---------- PROVIDED DATA ----------

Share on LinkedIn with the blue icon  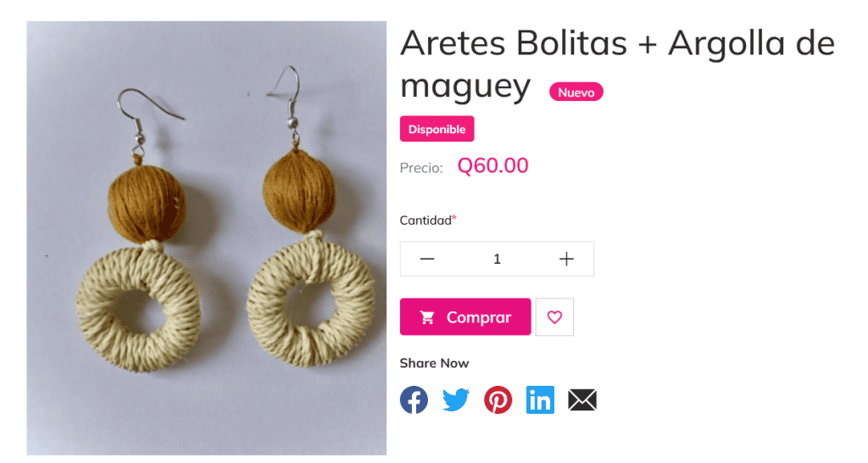click(540, 400)
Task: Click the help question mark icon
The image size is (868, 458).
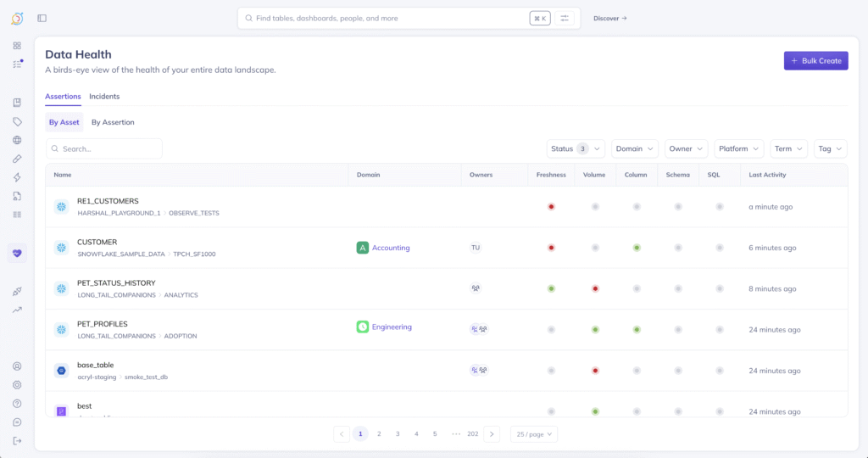Action: (17, 404)
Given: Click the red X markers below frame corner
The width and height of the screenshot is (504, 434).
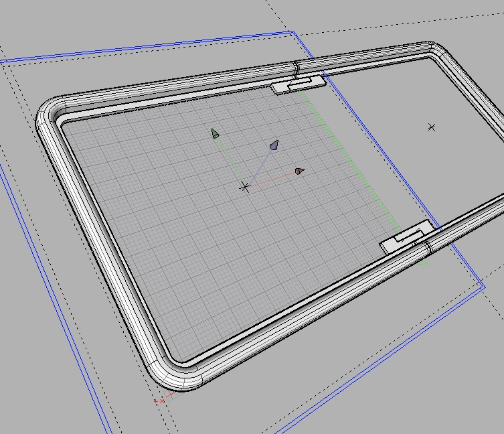Looking at the screenshot, I should (x=159, y=401).
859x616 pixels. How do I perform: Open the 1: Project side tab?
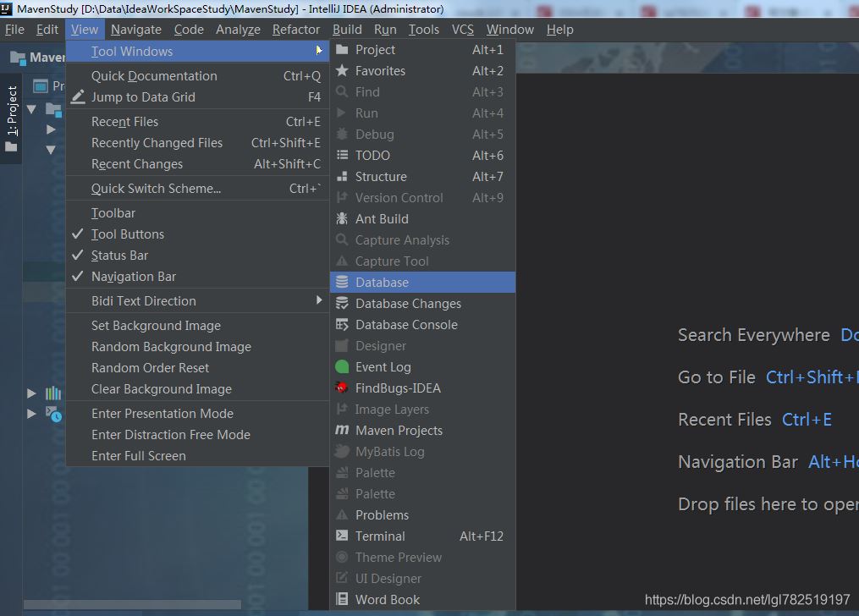coord(12,110)
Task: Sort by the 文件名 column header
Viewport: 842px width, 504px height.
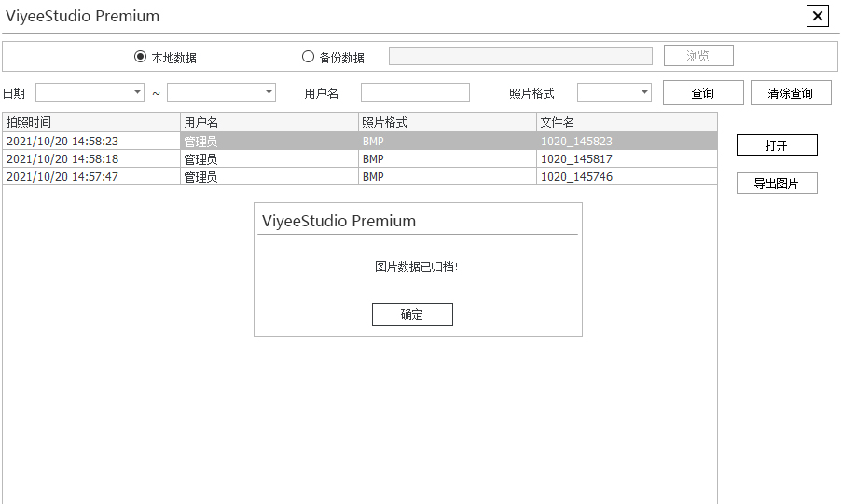Action: click(626, 122)
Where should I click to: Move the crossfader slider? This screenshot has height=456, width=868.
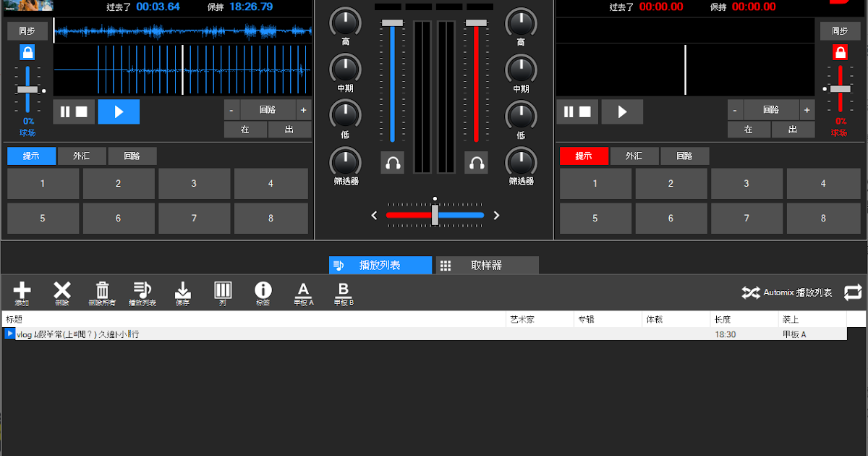click(x=435, y=215)
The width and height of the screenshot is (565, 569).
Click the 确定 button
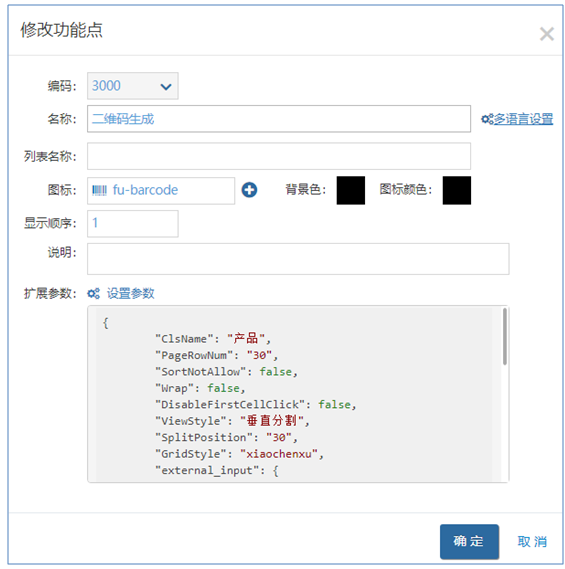click(x=469, y=541)
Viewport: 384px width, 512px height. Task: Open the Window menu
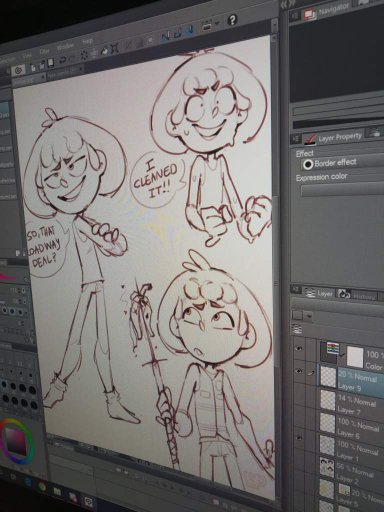pyautogui.click(x=65, y=47)
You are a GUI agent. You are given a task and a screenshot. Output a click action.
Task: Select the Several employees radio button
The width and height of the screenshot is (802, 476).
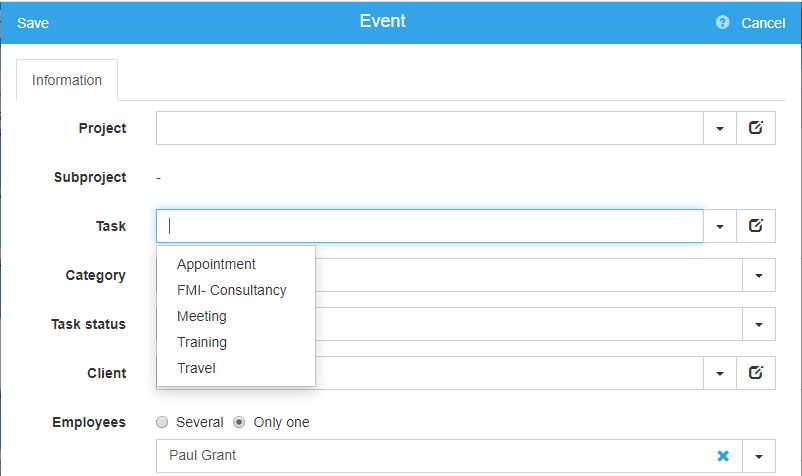163,422
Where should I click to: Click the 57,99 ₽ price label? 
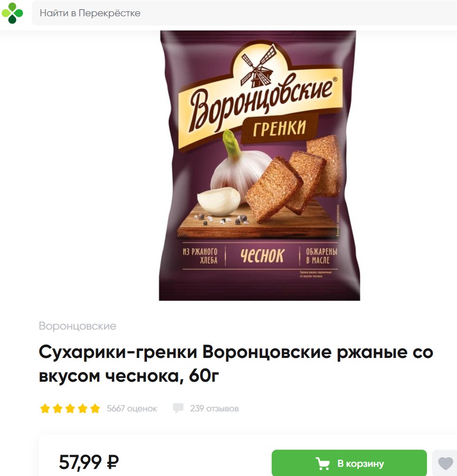coord(89,463)
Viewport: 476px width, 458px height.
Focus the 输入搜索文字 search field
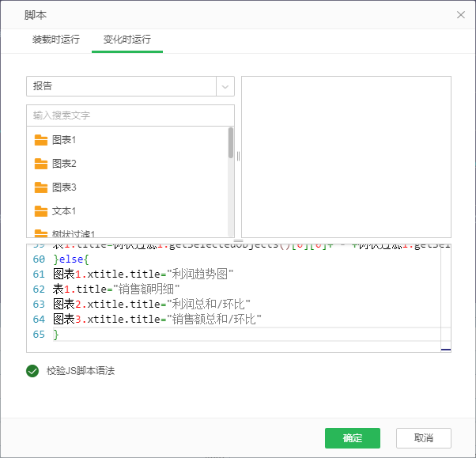(130, 115)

----------

Only the lines from the one containing "Task: Select the" through the last line of the data above, both included, belong in the reply, each restated exactly and without pictures.

Task: Select the Several employees radio button
The width and height of the screenshot is (802, 476).
163,422
Where should I click to: Click the 57,99 ₽ price label? 
coord(89,463)
Viewport: 476px width, 458px height.
Focus the 输入搜索文字 search field
(130, 115)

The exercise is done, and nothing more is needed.